### CHALLENGE A
From the records further down, give as a JSON list of strings every line starting at the one containing "is (446, 1112)." and ending at the one containing "(x=624, y=202)", one string per line, skipping blank lines.

------ EXCERPTED PASSAGE ------

Bash Script for Monitoring Server Uptime
When managing multiple servers, you need reliable ways to verify which hosts are reachable. While orchestration tools like Kubernetes and Ansible handle monitoring at scale, a lightweight Bash script works well for quick spot checks, operational tasks, or smaller deployments.
Basic ICMP Reachability Check
The simplest approach uses ping to test ICMP reachability:
ping -W 1 -c 1 "$host" &>/dev/null && echo "up" || echo "down"
Breaking down the options:
-W 1: timeout after 1 second-c 1: send only 1 packet&>/dev/null: suppress all output&& echo "up" || echo "down": use the exit status to determine output
This approach is cleaner than parsing ping output, which varies across different systems (Linux, macOS, BSD).
Sequential Server Check Script
Here’s a production-ready script that processes a host list sequentially:
#!/bin/bash
if [[ $# -ne 1 ]]; then
echo "usage: $0 <server-list-file>"
echo "Each server hostname/IP on a separate line"
exit 1
fi
if [[ ! -f "$1" ]]; then
echo "Error: file '$1' not found"
exit 1
fi
alive_count=0
dead_count=0
while IFS= read -r host || [[ -n "$host" ]]; do
# Skip empty lines and comments
[[ -z "$host" || "$host" =~ ^# ]] && continue
if ping -W 1 -c 1 "$host" &>/dev/null; then
echo "✓ $host is alive"
((alive_count++))
else
echo "✗ $host is down"
((dead_count++))
fi
done < "$1"
echo ""
echo "Summary: $alive_count alive, $dead_count down"
Save as check-alive-servers.sh and make it executable:
chmod +x check-alive-servers.sh
Create a server list file with one host per line:
192.168.1.10
web01.example.com
db-server
10.0.0.5
# commented-out host
legacy.internal
Run the script:
./check-alive-servers.sh server-list.txt
Output:
✓ 192.168.1.10 is alive
✓ web01.example.com is alive
✗ db-server is down
✓ 10.0.0.5 is alive
✓ legacy.internal is alive
Summary: 4 alive, 1 down
Parallel Checking for Large Inventories
Sequential pings become slow with large server lists. Use background jobs with controlled concurrency:
#!/bin/bash
HOST_FILE="$1"

------

### CHALLENGE B
Copy from the uptime monitoring page, word for word, the passage starting at "Basic ICMP Reachability" and ending at "(Linux, macOS, BSD).".

------ DATA FOR PROCESSING ------

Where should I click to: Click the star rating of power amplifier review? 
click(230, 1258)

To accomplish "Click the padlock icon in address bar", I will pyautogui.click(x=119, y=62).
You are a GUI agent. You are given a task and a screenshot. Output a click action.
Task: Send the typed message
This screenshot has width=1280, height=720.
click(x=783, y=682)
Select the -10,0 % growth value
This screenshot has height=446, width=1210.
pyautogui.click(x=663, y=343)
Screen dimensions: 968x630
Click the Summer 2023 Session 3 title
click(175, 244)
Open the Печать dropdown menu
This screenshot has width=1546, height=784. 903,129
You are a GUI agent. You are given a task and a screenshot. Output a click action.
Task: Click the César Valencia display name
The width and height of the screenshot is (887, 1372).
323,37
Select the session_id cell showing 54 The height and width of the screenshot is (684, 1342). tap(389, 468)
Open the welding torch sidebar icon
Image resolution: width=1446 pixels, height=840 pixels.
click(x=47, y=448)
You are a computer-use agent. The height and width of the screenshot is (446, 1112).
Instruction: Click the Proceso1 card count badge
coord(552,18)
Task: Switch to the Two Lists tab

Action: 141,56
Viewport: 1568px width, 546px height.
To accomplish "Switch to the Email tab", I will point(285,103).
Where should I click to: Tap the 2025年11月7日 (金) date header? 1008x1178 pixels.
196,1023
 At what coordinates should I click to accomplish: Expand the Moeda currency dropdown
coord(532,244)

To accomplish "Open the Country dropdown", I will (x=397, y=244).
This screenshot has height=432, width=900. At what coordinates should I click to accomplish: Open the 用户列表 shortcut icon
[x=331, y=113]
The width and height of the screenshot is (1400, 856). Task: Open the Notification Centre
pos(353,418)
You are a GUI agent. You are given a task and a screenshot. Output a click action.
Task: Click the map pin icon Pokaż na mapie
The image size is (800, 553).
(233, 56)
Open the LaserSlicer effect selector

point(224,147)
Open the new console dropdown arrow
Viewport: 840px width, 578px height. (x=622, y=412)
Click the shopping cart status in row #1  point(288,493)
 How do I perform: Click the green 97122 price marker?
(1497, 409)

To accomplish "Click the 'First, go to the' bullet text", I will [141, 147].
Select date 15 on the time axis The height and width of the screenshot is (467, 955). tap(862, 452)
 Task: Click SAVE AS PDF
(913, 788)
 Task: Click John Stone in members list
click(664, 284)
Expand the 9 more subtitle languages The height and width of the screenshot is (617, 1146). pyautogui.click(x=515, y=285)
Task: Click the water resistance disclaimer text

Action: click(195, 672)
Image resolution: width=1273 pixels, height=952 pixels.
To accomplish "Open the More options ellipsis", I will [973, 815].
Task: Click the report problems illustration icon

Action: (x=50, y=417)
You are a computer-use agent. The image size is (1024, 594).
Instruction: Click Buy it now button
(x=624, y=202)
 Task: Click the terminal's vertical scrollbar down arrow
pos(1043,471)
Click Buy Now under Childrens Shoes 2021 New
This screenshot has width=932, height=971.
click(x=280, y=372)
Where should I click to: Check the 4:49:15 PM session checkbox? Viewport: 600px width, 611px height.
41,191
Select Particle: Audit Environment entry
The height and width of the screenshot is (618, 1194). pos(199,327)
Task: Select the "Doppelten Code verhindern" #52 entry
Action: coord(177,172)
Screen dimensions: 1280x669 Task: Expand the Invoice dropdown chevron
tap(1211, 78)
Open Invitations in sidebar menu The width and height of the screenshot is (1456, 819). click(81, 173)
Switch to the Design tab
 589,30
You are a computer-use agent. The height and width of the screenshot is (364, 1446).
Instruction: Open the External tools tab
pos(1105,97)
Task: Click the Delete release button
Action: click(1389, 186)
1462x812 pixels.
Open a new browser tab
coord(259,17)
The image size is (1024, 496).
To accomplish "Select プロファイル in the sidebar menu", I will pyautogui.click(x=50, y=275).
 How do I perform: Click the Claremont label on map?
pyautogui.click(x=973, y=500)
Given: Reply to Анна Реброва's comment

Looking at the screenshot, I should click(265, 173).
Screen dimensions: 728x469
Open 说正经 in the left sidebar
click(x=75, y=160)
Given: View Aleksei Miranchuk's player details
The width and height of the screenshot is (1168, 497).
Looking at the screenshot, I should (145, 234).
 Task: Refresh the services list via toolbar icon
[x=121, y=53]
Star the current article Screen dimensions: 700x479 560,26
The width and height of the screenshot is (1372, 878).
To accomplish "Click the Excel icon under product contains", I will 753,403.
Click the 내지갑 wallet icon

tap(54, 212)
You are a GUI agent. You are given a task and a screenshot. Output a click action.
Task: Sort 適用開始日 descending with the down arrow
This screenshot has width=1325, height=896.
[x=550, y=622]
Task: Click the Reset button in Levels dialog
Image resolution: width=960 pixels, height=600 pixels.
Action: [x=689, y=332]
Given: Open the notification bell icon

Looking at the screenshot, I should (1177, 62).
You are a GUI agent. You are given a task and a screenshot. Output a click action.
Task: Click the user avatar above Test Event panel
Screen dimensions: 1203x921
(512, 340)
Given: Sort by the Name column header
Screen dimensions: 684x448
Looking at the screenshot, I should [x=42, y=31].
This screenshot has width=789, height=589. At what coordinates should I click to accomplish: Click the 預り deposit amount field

------

### TASK ANSWER A
[
  "You are a computer-use agent. The height and width of the screenshot is (446, 1112).",
  "Instruction: Click the Proceso1 card count badge",
  "coord(552,18)",
  "Task: Switch to the Two Lists tab",
  "Action: 141,56",
  "Viewport: 1568px width, 546px height.",
  "To accomplish \"Switch to the Email tab\", I will point(285,103).",
  "Where should I click to: Tap the 2025年11月7日 (金) date header? 1008x1178 pixels.",
  "196,1023",
  " At what coordinates should I click to accomplish: Expand the Moeda currency dropdown",
  "coord(532,244)",
  "To accomplish \"Open the Country dropdown\", I will (x=397, y=244).",
  "This screenshot has height=432, width=900. At what coordinates should I click to accomplish: Open the 用户列表 shortcut icon",
  "[x=331, y=113]",
  "The width and height of the screenshot is (1400, 856). Task: Open the Notification Centre",
  "pos(353,418)",
  "You are a GUI agent. You are given a task and a screenshot. Output a click action.",
  "Task: Click the map pin icon Pokaż na mapie",
  "The image size is (800, 553).",
  "(233, 56)",
  "Open the LaserSlicer effect selector",
  "point(224,147)",
  "Open the new console dropdown arrow",
  "Viewport: 840px width, 578px height. (x=622, y=412)",
  "Click the shopping cart status in row #1  point(288,493)",
  " How do I perform: Click the green 97122 price marker?",
  "(1497, 409)",
  "To accomplish \"Click the 'First, go to the' bullet text\", I will [141, 147].",
  "Select date 15 on the time axis The height and width of the screenshot is (467, 955). tap(862, 452)",
  " Task: Click SAVE AS PDF",
  "(913, 788)",
  " Task: Click John Stone in members list",
  "click(664, 284)",
  "Expand the 9 more subtitle languages The height and width of the screenshot is (617, 1146). pyautogui.click(x=515, y=285)",
  "Task: Click the water resistance disclaimer text",
  "Action: click(195, 672)",
  "Image resolution: width=1273 pixels, height=952 pixels.",
  "To accomplish \"Open the More options ellipsis\", I will [973, 815].",
  "Task: Click the report problems illustration icon",
  "Action: (x=50, y=417)",
  "You are a computer-use agent. The image size is (1024, 594).",
  "Instruction: Click Buy it now button",
  "(x=624, y=202)"
]

### TASK ANSWER B
Basic ICMP Reachability Check
The simplest approach uses ping to test ICMP reachability:
ping -W 1 -c 1 "$host" &>/dev/null && echo "up" || echo "down"
Breaking down the options:
-W 1: timeout after 1 second-c 1: send only 1 packet&>/dev/null: suppress all output&& echo "up" || echo "down": use the exit status to determine output
This approach is cleaner than parsing ping output, which varies across different systems (Linux, macOS, BSD).